#### GOAL OF THE EXERCISE
Copy the data verbatim, from its first line through the line containing "Looking at the image, I should click on (1132, 54).", and stop there.

#### INPUT DATA
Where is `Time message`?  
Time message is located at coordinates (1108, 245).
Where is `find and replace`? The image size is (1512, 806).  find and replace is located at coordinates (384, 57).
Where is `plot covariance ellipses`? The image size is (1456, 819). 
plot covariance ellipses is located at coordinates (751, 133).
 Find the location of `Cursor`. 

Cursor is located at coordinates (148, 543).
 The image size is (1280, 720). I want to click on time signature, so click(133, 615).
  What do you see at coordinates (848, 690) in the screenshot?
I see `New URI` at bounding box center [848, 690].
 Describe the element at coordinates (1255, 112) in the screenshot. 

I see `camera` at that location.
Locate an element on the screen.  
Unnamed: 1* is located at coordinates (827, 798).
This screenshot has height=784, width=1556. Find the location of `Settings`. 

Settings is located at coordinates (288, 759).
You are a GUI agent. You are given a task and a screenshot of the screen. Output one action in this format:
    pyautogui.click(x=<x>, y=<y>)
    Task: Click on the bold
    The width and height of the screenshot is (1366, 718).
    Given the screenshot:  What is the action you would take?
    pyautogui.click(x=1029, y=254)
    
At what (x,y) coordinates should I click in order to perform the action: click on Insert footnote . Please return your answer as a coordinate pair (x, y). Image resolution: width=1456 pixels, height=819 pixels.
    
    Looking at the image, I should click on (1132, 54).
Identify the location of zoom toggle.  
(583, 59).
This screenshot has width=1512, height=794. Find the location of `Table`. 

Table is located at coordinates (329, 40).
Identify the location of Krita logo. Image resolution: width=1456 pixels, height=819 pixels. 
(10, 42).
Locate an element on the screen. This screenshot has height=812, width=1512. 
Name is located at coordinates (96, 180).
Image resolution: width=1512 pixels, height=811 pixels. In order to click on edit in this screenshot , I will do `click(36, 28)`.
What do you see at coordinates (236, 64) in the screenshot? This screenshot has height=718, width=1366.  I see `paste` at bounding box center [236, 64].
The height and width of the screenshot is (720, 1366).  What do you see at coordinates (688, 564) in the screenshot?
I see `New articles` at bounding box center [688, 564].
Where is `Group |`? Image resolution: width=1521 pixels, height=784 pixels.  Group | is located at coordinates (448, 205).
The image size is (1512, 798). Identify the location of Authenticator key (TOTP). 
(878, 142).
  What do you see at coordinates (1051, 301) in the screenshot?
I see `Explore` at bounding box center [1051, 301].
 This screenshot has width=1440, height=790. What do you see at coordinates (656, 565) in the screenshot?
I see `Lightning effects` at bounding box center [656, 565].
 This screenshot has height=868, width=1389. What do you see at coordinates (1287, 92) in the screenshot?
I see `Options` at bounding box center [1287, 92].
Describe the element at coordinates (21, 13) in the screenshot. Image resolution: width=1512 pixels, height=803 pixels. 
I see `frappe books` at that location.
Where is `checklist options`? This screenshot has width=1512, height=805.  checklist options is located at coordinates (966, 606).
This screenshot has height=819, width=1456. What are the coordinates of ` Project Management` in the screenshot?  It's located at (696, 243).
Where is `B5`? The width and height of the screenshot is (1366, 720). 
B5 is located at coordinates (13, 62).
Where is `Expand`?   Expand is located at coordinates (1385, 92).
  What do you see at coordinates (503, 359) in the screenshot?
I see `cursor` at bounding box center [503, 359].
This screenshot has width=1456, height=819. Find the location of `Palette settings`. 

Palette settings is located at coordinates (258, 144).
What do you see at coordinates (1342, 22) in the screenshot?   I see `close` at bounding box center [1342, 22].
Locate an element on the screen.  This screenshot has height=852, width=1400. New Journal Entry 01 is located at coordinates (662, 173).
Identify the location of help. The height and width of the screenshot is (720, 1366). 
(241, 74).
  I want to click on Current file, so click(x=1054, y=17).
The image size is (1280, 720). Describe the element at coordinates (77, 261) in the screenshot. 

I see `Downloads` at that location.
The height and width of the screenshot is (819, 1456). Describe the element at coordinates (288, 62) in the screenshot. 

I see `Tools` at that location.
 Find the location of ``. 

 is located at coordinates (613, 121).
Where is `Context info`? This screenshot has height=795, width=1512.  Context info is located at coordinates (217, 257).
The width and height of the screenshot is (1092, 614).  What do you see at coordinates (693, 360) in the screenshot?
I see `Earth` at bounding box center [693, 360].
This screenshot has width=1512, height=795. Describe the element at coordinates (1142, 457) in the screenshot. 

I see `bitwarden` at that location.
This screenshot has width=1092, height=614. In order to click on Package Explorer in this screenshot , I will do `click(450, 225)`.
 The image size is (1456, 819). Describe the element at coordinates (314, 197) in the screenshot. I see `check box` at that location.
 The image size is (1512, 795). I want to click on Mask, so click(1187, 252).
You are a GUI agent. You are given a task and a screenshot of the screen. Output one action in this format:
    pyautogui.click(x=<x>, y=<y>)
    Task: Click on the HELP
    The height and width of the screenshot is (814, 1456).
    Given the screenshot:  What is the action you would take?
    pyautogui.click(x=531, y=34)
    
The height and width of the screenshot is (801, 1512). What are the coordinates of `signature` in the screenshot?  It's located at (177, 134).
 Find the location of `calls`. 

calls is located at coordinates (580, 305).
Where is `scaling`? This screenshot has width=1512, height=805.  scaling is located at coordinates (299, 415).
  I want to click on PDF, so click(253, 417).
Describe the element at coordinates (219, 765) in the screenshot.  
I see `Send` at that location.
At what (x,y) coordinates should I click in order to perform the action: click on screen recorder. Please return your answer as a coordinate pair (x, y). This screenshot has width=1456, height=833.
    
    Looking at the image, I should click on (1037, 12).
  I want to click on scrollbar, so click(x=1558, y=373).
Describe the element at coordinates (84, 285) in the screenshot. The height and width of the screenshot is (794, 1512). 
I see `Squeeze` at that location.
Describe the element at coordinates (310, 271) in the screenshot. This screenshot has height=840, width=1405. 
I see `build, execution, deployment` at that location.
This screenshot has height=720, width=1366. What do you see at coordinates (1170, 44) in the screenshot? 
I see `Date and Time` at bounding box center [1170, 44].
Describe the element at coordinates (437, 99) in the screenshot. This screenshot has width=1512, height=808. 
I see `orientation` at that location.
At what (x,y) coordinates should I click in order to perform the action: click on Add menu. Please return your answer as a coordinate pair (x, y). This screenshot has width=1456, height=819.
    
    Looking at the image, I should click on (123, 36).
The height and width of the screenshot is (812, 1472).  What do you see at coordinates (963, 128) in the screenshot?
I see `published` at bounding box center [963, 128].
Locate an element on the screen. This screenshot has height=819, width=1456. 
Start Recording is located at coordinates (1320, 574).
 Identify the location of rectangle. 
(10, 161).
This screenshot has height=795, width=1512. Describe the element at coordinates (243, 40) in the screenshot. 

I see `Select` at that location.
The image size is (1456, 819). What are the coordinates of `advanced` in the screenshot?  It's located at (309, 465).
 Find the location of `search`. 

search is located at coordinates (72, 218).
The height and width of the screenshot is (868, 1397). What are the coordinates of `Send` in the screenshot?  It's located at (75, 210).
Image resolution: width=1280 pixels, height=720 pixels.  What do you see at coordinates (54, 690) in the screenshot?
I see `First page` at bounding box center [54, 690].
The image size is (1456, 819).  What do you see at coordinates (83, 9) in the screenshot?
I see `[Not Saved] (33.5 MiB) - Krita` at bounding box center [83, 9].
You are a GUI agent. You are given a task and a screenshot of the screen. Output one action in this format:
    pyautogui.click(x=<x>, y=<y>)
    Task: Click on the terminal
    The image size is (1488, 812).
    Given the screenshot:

#### RESPONSE TO THIS EXERCISE
Where is `Time message`?  
Time message is located at coordinates (1108, 245).
Where is `find and replace`? The image size is (1512, 806).  find and replace is located at coordinates (384, 57).
Where is `plot covariance ellipses`? The image size is (1456, 819). 
plot covariance ellipses is located at coordinates (751, 133).
 Find the location of `Cursor`. 

Cursor is located at coordinates (148, 543).
 The image size is (1280, 720). I want to click on time signature, so click(133, 615).
  What do you see at coordinates (848, 690) in the screenshot?
I see `New URI` at bounding box center [848, 690].
 Describe the element at coordinates (1255, 112) in the screenshot. 

I see `camera` at that location.
Locate an element on the screen.  
Unnamed: 1* is located at coordinates (827, 798).
This screenshot has height=784, width=1556. Find the location of `Settings`. 

Settings is located at coordinates (288, 759).
You are a GUI agent. You are given a task and a screenshot of the screen. Output one action in this format:
    pyautogui.click(x=<x>, y=<y>)
    Task: Click on the bold
    The width and height of the screenshot is (1366, 718).
    Given the screenshot:  What is the action you would take?
    pyautogui.click(x=1029, y=254)
    
At what (x,y) coordinates should I click in order to perform the action: click on Insert footnote . Please return your answer as a coordinate pair (x, y). Image resolution: width=1456 pixels, height=819 pixels.
    
    Looking at the image, I should click on (1132, 54).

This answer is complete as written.